For various functional uses, such as housing and shipping, being able to keep up urban surface water levels is important. For example, excessively low water levels may damage the foundations of buildings, bridges, tunnels, and roads. Water levels can be regulated, e.g., by way of pumping stations, by supplying water from or discharging water to other locations. Climate change is facing us with more frequent periods of drought, which requires us to take in more water in order to keep up the water level. However, climate change can also lead to a deteriorating quality of inlet water. Inlet water of a quality worse than that of the receiving water may damage the ecology or compromise its suitability for other uses.
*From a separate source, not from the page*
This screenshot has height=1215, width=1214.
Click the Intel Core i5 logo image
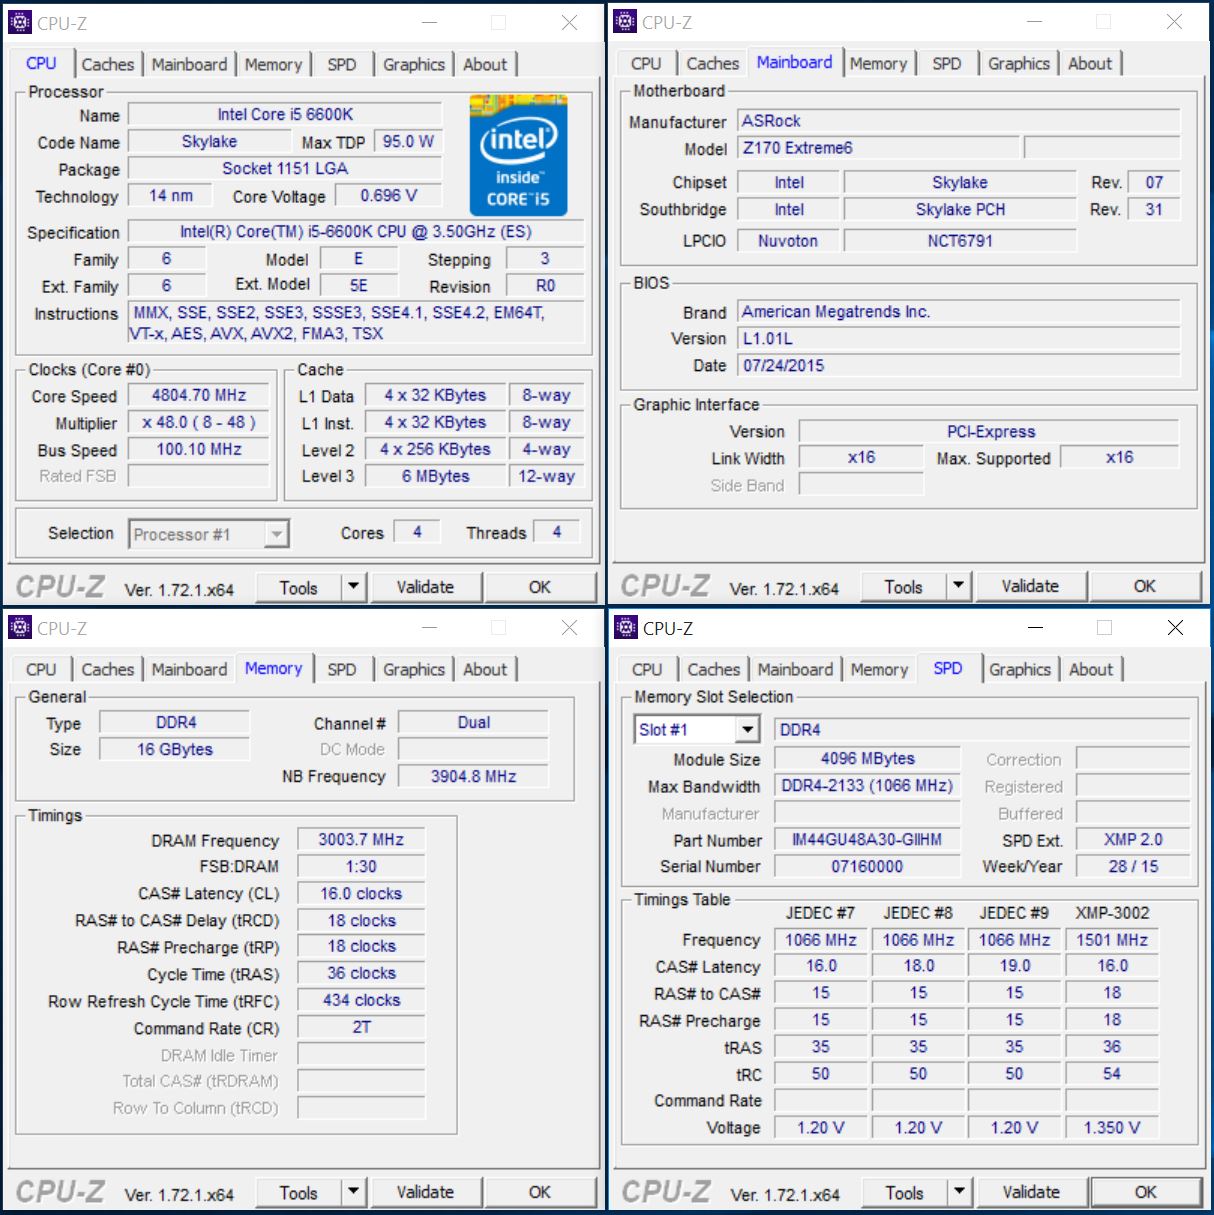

Climate change may deteriorate the quality of surface water to be used for swimming, resulting in increased health risks. Concurrently, such use of surface water is increasing. As temperatures are rising, more people will go for an outdoor swim. Not only at designated swimming locations, but also in, e.g., urban and rural canals, in many of which the water quality is not monitored. The quality of swimming water may deteriorate as a result of several climate effects:

• Run-off and sewer overflow following severe rain will lead to higher concentrations of pathogens in surface water. This will increase the risk of infectious diseases such as gastrointestinal issues and skin disorders. Higher water temperatures are known to increase the risk of swimmer’s itch, a disease caused by the larvae of the Trichobilharzia parasite, which occurs more frequently in higher water temperatures.
• High summer water temperatures are conducive to the occurrence of blue-green algae, which may result in a negative swimming advice.

In urban areas, most fishing is for recreational purposes. As yet, no data is available on the impact of climate change on the appeal of urban surface water to amateur fishermen. Climate change is known, however, to affect the composition of fish species. For example, carp and bream are more resilient to a declining water quality. In addition, climate change may accelerate the growth of certain fish species and affect the fish spawning season. As a result, the fishing period for certain species may change. Furthermore, oxygen depletion of water due to high temperatures may cause fish mortality.

Among people living on or by the water, e.g., in a houseboat, climate change may affect their enjoyment of residence. For example, lower water levels may damage foundations and also sewer pipes. In addition, bad water quality can cause stench, blue-green algae, and midge issues.

Urban water features in shipping routes for local, national, and international transport of goods and people. Freight transport by water is expected to increase in urban areas, as municipalities are pursuing increasingly more ambitions in the field of sustainability, whilst room on the roads is running out. According to the Dutch National Adaptation Strategy, climate change “is likely to result in restrictions for the shipping sector this century”, due to excessively low water levels during drought, excessively high levels during peak discharges, and limited discharge as a result of high seawater levels. Studies into the impact of climate change on the shipping sector are focused on the main inland shipping routes in Europe, particularly the river Rhine. No data is available regarding the impact on the possibilities for transport by water in urban areas.